When you reach the line with "Given: Select the No. column header" in the data below, begin printing lines exactly, and stop once the line with "You are a computer-use agent. Screen" has been printed.

• Given data
=== Section Start ===
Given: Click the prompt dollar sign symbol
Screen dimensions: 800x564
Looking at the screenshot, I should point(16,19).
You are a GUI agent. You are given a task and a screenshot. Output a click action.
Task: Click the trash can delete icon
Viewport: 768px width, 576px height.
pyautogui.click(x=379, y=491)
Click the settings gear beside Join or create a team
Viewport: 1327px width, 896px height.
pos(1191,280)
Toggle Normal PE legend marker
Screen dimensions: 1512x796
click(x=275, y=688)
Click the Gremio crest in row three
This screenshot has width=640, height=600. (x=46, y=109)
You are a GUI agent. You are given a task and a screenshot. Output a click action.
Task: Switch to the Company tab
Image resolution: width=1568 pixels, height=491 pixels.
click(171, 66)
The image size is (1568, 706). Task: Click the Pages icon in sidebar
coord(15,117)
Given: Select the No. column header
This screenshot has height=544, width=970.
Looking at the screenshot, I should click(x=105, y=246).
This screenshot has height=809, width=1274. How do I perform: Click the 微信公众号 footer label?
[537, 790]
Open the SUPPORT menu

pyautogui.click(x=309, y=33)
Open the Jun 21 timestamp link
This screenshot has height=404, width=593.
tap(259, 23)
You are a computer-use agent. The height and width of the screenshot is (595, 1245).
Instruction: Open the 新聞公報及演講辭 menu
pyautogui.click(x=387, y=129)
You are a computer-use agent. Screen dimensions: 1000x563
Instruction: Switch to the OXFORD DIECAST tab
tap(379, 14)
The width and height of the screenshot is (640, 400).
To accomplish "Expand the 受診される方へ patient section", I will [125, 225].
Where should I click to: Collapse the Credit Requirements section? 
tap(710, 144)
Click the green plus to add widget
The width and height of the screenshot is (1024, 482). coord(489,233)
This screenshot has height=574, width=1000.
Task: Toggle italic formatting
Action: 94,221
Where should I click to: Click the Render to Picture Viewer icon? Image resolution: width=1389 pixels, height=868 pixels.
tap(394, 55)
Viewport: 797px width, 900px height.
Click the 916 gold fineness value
=== Section End ===
• Response
Given: Select the No. column header
This screenshot has height=544, width=970.
Looking at the screenshot, I should click(x=105, y=246).
This screenshot has height=809, width=1274. How do I perform: Click the 微信公众号 footer label?
[537, 790]
Open the SUPPORT menu

pyautogui.click(x=309, y=33)
Open the Jun 21 timestamp link
This screenshot has height=404, width=593.
tap(259, 23)
You are a computer-use agent. The height and width of the screenshot is (595, 1245).
Instruction: Open the 新聞公報及演講辭 menu
pyautogui.click(x=387, y=129)
You are a computer-use agent. Screen dimensions: 1000x563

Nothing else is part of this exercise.